A marca de absorventes Always realizou uma pesquisa, em parceria com a Toluna1, e os dados mostram como a falta de dignidade na menstruação é um reflexo da desigualdade de gênero e é agravado pelo tabu em torno da menstruação.

 Segundo a pesquisa, uma entre cada quatro jovens não se sente confortável nem mesmo em falar sobre menstruação, e mais da metade (57%) das mulheres afirmaram que a primeira menstruação as deixou menos confiantes. A busca por informação na primeira menstruação vem quase que totalmente da mãe (79%). É comum o uso de eufemismos para evitar falar em menstruação. Cerca de 67% das brasileiras buscam palavras alternativas à “menstruação”, de acordo com a pesquisa da Sempre Livre.
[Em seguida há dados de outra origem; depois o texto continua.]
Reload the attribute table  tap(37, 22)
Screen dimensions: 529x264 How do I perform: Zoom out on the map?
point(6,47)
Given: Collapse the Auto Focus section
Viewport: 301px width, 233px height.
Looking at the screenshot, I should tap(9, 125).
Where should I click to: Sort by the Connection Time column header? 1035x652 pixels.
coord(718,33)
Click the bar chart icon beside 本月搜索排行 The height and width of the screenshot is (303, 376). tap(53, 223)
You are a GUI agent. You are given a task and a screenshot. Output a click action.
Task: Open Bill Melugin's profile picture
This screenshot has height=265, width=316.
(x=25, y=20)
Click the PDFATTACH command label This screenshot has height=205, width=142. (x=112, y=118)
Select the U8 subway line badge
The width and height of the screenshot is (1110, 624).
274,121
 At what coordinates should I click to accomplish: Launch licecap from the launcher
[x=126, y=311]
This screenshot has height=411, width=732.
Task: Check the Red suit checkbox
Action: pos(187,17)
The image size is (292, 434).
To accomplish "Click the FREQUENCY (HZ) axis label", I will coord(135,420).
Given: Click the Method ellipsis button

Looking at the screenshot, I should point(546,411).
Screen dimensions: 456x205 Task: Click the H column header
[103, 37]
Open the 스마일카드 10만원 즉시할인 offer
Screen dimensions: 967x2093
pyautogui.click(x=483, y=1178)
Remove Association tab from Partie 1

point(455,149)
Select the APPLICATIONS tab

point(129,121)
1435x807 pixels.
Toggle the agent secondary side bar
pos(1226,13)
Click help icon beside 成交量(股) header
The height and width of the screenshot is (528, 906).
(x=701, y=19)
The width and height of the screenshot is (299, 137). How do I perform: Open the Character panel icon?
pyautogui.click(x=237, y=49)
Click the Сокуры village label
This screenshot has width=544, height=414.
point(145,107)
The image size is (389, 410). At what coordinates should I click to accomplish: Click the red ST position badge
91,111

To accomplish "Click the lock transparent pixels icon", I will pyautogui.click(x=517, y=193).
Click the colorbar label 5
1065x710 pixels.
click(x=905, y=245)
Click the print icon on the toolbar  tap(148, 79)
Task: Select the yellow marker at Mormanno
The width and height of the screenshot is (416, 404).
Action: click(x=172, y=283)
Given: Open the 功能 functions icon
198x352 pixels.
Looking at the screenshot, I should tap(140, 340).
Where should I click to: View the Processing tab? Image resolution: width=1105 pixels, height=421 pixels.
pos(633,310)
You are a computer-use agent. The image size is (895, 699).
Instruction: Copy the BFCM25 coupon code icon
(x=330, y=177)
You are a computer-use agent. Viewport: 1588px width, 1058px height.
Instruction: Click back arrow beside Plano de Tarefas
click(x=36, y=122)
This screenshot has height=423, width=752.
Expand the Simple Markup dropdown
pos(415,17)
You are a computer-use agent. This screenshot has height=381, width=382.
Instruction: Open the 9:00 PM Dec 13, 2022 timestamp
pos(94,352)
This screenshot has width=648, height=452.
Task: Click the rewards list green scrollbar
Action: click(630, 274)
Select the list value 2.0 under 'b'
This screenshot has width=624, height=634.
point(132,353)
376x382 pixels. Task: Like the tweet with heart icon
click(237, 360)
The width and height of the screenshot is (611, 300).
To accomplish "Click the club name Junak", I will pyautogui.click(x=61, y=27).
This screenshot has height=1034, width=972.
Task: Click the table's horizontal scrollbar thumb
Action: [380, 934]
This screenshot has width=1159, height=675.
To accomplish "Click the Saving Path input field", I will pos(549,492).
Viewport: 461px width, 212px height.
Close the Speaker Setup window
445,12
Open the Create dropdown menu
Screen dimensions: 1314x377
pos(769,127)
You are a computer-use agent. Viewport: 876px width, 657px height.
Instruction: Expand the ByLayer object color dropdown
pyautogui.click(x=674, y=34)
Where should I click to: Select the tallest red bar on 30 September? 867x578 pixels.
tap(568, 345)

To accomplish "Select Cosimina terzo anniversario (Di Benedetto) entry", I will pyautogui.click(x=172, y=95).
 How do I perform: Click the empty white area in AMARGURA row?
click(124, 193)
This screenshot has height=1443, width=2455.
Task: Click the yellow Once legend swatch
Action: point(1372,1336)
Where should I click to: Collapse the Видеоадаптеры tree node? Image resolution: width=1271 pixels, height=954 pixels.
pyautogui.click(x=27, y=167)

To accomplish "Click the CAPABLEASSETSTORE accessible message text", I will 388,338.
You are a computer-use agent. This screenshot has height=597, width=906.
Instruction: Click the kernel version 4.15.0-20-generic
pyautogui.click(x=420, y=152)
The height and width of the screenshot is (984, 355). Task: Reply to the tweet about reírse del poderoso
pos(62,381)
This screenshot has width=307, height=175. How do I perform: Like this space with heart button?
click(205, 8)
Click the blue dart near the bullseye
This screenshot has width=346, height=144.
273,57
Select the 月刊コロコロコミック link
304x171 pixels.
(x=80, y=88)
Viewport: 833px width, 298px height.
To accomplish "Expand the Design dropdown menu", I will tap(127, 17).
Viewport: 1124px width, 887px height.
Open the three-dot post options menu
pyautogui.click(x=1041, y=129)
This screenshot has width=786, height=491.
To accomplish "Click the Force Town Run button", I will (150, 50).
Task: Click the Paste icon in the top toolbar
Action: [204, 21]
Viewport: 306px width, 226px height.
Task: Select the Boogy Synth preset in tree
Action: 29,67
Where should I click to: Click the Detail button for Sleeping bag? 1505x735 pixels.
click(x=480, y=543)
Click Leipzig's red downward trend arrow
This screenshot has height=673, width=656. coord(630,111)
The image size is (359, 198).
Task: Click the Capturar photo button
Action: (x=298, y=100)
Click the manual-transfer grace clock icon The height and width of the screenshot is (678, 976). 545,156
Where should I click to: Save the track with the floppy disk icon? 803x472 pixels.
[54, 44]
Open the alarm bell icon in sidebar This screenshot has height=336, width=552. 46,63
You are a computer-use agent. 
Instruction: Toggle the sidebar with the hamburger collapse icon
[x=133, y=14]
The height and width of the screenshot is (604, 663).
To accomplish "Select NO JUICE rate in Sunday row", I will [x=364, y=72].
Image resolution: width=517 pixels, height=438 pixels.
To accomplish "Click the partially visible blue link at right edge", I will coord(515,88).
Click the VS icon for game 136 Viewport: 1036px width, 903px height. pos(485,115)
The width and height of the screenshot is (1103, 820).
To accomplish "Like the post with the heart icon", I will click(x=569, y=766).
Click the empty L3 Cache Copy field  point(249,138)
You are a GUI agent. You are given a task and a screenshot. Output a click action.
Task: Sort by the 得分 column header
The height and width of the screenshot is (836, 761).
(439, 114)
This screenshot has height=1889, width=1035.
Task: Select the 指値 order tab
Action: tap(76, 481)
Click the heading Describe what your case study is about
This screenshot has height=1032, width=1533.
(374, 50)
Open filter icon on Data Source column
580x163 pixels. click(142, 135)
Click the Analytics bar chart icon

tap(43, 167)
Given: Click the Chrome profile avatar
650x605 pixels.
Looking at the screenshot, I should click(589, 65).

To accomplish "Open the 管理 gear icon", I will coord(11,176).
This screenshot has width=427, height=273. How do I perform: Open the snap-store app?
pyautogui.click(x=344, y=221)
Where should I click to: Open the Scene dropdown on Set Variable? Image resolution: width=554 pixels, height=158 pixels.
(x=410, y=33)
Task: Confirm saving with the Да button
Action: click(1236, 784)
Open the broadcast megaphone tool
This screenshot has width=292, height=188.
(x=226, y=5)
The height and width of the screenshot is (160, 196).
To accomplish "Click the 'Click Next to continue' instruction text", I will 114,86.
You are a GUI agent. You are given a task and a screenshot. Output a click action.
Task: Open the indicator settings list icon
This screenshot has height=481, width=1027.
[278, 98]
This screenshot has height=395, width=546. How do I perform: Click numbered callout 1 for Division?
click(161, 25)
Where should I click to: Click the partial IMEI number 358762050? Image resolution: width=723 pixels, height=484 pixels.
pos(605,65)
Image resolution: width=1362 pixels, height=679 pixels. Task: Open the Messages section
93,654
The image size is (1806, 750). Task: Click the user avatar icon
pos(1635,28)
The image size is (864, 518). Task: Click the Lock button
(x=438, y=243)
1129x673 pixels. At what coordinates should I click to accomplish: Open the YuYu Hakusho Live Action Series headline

Pelas entrevistas, é possível notar que o absorvente é considerado um produto de primeira necessidade e como, para estas, a falta de absorvente afeta a confiança feminina. Porém, mais de uma em cada quatro jovens (29%) revelou não ter tido dinheiro para comprar produtos higiênicos para o período menstrual em algum momento de suas vidas. 

Três em cada quatro afirmaram que o período menstrual tem um impacto muito negativo na sua confiança pessoal. Para meninas que não tem acesso à absorventes, o impacto na confiança é ainda pior (a falta do absorvente abalou a confiança de 51% das mulheres, trazendo vergonha a 37%). 

Ter acesso a itens de higiene durante a menstruação é mais do que uma questão de necessidade básica. Absorventes trazem dignidade e previnem doenças. Cuidar da sua saúde intima não deveria ser um tabu, porém muita gente ainda abomina o tema.